RATING: 4 of 5 Stars
GENRE: Young Adult – Fiction, Romance
FORM: eBook, NetGalley, ARC
While I was granted permission to read this book by a NetGalley affiliate publisher, Egmont USA, I have received no compensation for this review other than the joy of reading!
SYNOPSIS: Sheridan has a simple, mostly happy life, made up of her Father, chef of the local restaurant Sheridan & Irving’s; her Grandmother who is also the owner of the bakery where Sheridan spends most of her time making cakes for all of the city’s events. Making cakes is a talent that Sheridan excels at, and one that has been handed down from her runaway mother. Designing cakes makes Sheridan relax, think more clearly, and it makes her feel closer to the mother she knows still loves her very much. She also spends as much time as she can squeeze in between school and working at the bakery, she hangs out with her best friends, Jack and Lori.

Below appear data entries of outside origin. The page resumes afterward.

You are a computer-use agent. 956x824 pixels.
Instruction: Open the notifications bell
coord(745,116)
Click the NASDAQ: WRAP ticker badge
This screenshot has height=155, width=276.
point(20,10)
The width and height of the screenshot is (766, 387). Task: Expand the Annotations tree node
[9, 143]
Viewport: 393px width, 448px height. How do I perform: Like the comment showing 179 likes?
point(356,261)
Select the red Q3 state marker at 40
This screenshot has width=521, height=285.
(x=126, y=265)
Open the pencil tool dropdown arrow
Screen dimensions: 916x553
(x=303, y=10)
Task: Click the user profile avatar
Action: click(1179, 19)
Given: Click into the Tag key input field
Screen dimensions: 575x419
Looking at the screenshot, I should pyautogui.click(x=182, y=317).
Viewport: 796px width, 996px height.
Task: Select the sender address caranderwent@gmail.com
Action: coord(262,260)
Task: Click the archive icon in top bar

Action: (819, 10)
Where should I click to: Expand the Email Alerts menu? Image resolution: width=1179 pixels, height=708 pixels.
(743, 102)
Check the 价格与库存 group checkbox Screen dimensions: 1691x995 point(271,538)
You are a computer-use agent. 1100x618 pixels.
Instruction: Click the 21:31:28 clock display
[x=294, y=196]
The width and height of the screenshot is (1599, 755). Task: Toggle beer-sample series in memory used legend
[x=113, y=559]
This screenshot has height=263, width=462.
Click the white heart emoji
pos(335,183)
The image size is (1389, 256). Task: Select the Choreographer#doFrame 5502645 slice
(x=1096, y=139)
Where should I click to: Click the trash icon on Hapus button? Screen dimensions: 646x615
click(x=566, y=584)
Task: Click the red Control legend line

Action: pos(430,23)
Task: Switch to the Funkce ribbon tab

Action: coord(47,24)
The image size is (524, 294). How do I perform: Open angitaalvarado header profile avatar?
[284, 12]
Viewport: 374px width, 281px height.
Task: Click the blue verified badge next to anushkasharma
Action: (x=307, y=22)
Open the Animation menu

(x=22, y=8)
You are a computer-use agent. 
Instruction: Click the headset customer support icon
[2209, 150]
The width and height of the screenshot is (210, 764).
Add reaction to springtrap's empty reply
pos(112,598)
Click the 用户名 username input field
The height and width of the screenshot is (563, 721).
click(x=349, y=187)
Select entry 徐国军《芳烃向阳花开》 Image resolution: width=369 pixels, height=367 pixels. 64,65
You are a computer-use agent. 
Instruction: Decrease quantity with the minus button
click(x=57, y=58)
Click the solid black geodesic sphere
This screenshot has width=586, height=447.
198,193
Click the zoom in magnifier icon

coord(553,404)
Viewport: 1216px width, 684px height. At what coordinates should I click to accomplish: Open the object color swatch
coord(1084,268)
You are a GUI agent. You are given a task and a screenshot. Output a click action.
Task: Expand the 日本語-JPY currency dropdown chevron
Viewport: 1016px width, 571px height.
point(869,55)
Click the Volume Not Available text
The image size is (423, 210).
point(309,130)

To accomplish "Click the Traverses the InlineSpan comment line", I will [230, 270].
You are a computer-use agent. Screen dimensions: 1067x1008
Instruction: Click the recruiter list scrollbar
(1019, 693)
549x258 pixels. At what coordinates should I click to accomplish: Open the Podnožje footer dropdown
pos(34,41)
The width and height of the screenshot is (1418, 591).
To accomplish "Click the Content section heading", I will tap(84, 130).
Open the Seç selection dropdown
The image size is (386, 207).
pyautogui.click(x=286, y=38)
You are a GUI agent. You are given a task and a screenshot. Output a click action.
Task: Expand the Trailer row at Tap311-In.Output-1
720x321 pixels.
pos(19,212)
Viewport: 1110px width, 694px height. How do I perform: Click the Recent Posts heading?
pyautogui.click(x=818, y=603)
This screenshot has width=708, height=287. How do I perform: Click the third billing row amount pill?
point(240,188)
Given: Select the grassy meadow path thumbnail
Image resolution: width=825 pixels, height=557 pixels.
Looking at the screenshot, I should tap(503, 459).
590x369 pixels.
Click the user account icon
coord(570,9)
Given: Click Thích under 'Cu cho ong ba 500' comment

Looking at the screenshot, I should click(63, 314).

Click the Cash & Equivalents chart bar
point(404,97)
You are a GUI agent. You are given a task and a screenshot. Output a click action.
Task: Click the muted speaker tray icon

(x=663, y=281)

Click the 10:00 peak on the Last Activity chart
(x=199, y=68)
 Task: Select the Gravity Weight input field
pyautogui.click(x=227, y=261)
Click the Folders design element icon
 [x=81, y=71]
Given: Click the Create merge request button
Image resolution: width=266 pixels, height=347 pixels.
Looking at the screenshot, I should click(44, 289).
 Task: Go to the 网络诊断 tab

This easy life could only be made perfect if only Sheridan could locate her Mom and convince her to come home, at task that her and Jack have been working on for a long time, but perfection finds its self jumping clear out of her reach when her father lands a TV show that would have the two of them packing their bags and moving to New York. Now Sheridan is dead set and getting her mother back, and making right all the crazy things going on in her life.
REVIEW: I found The Sweetest Thing to be very entertaining and fun. I enjoyed learning about Sheridan and her home-life dynamic. She was a girl with a constant plan to get what she wanted. It was pretty difficult to put this book down. I really enjoyed reading about the details of Sheridan’s cake making, and I absolutely loved the dynamic between her and Jack; best friends becoming something more is always a favorite story-line of mine. It was made even better by the brief relationship with the super-hot jock Eric, the guy she has been pinning over for quite a while. There’s nothing like getting what you think you want only to realize you already had what you needed! The entire book was cute…or if the description suits you better, sweet.
There were times that I felt like Sheridan was being very closed minded about the things around her. She had a single focus, and that was on her mother. She had a difficult time coming down from what she felt like she knew and opening her eyes and look around at what she had. However, I do not think her Dad was very helpful in preventing her from having that perspective. While at one point he tells her that everything he has done has been for her, he really just isn’t “there” at all for Sheridan. But this is what makes this book so real to life, in my opinion. Here we have a couple of people who went through a major, very hard change in their life. They dealt with it the way they could on their own, but then it seems they forgot to come back together as the healing process was taking place. Everything in this book we see from Sheridan’s perspective, and what I saw was a father who left her to her own devices as long as she wasn’t getting into trouble. He wasn’t really at home when she was at home, and rarely did they seem to spend quality time together. He didn’t really bother her, and she didn’t really bother him until some decisions were being made that would affect her life. But drawling from conversations and little comments and thoughts thrown out by Sheridan, her dad did try at first, but she shut him out with her cakes – the point of connection that Sheridan has made with her mother, and the one that she refuses to release. Both really are at fault.
I felt that Christina Mandelski took all of this into consideration, and in the end, with my favorite big happy red bow, begins the mending process between Sheridan and her father. Sheridan also begins the process of finding out who she will become and wants to be, moving out of comfort and waiting into the forward motion of life.